### Required work
Set down exactly the lines below, starting at the one that contains "Viewport: 750px width, 335px height." and ending at the one that contains "Click the Discount", with both of those lines included and nothing else.

### Data supplied
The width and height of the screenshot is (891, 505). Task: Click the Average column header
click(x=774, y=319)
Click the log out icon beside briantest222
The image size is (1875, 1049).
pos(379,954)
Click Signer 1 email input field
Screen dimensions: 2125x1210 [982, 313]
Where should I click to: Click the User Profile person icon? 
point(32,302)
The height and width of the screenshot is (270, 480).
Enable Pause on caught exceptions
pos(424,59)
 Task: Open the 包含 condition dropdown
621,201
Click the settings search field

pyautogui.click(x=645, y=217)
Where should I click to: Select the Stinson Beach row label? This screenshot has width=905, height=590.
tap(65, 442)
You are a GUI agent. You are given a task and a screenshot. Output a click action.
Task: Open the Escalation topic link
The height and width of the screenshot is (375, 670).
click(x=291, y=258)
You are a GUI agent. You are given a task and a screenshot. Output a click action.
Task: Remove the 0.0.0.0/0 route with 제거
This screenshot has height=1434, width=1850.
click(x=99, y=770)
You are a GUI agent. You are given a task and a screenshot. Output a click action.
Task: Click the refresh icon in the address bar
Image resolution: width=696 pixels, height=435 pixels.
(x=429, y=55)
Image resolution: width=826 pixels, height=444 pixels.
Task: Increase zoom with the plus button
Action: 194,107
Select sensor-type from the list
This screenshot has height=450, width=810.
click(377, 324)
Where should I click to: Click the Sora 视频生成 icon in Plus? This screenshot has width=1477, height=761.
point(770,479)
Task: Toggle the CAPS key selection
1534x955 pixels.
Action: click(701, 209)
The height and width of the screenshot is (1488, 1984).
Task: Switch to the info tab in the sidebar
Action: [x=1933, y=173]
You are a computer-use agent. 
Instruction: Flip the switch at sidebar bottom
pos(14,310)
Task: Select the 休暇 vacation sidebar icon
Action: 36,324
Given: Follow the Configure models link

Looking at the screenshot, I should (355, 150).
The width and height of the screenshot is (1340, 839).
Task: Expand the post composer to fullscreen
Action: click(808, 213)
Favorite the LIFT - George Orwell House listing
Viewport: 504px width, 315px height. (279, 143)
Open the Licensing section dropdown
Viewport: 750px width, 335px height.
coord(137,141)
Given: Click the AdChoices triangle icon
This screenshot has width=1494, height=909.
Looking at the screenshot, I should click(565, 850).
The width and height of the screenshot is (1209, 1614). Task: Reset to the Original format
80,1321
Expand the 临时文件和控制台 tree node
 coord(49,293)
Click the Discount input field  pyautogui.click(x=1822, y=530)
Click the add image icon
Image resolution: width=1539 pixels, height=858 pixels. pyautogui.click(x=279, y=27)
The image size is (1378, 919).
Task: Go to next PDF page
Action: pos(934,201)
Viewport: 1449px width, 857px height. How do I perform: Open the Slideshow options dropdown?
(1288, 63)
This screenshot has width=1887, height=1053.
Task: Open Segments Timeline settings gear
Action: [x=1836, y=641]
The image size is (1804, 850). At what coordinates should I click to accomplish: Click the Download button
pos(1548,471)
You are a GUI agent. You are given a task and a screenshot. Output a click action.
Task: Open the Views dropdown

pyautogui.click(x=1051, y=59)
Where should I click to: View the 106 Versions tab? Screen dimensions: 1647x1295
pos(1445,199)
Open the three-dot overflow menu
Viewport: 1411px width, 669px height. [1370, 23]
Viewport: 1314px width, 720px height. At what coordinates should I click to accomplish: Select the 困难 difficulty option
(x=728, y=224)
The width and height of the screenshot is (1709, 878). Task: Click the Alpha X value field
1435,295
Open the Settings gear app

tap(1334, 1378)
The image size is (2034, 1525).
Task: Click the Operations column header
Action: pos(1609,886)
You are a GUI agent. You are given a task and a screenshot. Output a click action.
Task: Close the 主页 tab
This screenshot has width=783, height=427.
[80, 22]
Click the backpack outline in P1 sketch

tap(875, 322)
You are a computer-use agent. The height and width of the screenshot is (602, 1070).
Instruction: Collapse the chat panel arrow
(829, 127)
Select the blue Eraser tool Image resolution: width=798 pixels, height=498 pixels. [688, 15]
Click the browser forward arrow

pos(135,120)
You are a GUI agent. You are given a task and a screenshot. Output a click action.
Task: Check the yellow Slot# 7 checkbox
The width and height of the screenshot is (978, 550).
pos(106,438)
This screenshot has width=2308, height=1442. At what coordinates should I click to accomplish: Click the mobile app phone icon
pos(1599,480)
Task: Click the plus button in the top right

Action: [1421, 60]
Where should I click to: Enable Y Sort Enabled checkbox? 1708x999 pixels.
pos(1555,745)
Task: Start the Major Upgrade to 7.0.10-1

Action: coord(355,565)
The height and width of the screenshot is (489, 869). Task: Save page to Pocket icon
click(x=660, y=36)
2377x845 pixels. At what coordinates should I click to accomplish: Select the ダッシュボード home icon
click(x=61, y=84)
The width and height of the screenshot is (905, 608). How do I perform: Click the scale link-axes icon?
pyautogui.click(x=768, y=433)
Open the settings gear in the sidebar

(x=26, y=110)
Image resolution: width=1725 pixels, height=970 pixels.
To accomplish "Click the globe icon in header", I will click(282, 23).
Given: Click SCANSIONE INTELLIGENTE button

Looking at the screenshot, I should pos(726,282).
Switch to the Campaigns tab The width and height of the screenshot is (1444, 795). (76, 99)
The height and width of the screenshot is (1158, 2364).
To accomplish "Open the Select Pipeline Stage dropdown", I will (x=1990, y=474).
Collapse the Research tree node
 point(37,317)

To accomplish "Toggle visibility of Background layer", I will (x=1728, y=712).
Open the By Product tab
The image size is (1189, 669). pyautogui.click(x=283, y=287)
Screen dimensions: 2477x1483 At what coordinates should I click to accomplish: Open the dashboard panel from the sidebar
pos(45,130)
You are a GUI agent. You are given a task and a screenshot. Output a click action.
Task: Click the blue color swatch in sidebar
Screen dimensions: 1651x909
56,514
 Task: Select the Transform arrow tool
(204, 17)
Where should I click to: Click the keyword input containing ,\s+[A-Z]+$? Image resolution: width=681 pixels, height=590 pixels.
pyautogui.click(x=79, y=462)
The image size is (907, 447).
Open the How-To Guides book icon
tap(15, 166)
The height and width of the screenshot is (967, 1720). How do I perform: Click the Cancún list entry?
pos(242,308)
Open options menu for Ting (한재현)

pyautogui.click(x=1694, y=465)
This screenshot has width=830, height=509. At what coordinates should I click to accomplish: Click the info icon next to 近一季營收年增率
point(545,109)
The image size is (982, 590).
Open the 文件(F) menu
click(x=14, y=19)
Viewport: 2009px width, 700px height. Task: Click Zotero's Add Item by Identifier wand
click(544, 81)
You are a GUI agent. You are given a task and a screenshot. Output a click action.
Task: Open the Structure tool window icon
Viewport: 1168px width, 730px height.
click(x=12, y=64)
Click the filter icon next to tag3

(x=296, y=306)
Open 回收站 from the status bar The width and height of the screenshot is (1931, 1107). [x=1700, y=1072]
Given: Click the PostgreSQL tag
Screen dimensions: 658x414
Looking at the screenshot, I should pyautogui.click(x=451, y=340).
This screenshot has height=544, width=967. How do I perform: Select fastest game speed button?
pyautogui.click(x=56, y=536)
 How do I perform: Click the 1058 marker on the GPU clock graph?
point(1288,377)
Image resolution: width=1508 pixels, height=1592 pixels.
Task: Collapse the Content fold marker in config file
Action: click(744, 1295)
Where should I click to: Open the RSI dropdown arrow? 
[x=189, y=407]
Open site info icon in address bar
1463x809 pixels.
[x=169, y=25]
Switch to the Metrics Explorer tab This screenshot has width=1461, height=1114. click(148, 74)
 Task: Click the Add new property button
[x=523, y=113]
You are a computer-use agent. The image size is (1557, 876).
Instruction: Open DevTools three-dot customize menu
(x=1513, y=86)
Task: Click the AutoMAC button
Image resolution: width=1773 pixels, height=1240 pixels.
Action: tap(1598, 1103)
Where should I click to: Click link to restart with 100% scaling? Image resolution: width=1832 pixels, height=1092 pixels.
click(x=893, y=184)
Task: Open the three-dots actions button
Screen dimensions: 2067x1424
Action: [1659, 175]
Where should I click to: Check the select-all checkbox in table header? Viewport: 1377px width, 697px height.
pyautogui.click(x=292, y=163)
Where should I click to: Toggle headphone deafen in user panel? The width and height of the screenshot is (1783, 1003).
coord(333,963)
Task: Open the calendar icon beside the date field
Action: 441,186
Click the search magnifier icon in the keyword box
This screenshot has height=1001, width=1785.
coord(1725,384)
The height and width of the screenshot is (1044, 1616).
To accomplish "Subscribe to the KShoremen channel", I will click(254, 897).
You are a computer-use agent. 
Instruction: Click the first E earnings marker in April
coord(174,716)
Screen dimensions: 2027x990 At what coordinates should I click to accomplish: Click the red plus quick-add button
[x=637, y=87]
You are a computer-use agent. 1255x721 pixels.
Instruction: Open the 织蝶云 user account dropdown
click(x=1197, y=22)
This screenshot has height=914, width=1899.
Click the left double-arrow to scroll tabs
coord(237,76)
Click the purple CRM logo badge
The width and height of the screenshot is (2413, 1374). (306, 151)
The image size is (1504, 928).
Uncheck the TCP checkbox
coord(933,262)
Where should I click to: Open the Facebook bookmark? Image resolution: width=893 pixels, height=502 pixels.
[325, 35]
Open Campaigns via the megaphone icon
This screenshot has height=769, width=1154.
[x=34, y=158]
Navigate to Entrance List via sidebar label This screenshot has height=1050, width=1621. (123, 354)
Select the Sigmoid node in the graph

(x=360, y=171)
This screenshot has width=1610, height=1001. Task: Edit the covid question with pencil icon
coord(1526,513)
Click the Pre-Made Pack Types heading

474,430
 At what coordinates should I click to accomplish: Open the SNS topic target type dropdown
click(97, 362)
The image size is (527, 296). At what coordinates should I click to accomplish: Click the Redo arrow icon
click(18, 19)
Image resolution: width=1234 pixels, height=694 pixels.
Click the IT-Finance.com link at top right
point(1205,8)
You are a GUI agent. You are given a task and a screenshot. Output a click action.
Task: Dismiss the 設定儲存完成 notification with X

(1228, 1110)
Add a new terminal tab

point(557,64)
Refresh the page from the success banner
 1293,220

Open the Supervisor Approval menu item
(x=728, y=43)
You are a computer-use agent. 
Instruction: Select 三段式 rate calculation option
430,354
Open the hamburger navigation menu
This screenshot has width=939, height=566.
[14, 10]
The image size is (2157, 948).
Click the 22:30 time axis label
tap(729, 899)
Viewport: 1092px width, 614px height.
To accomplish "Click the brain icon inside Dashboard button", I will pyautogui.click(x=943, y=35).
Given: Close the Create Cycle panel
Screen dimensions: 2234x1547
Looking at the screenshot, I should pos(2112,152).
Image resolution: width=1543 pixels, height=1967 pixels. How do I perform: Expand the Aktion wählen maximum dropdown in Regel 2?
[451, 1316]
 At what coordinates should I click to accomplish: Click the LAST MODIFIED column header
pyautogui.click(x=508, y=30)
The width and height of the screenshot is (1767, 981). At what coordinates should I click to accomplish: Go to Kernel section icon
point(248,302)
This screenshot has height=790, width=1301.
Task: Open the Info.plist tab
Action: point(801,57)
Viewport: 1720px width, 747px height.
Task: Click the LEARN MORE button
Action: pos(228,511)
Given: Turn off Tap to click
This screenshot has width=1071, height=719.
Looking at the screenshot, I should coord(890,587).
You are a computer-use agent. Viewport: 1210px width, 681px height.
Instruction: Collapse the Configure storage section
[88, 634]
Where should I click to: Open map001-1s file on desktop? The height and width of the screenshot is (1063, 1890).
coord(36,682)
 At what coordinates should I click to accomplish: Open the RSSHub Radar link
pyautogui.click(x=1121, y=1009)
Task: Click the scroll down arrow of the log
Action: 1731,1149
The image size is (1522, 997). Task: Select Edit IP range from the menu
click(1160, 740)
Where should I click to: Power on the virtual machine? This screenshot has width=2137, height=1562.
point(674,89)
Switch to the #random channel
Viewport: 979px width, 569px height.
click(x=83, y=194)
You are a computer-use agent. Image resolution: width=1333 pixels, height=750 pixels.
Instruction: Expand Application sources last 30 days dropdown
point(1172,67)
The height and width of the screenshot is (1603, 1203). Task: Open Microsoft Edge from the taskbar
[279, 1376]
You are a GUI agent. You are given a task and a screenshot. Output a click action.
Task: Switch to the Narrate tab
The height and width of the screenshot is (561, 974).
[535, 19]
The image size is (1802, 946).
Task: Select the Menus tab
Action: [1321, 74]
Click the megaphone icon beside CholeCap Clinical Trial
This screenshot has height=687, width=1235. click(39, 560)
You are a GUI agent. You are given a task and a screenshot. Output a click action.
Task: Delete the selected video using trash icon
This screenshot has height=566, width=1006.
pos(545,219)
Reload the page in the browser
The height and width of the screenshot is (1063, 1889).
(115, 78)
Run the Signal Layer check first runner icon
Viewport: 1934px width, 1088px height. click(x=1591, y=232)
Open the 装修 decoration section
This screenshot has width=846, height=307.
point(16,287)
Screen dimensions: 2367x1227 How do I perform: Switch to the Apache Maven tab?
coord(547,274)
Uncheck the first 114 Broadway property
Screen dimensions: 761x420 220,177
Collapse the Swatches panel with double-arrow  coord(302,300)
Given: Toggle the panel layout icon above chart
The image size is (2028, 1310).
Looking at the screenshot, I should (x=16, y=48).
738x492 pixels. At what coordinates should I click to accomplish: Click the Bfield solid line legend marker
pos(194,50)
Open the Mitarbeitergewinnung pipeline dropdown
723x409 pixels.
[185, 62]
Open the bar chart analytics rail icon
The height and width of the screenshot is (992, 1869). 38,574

### Written answer
Viewport: 750px width, 335px height.
coord(137,141)
Given: Click the AdChoices triangle icon
This screenshot has width=1494, height=909.
Looking at the screenshot, I should click(565, 850).
The width and height of the screenshot is (1209, 1614). Task: Reset to the Original format
80,1321
Expand the 临时文件和控制台 tree node
 coord(49,293)
Click the Discount input field  pyautogui.click(x=1822, y=530)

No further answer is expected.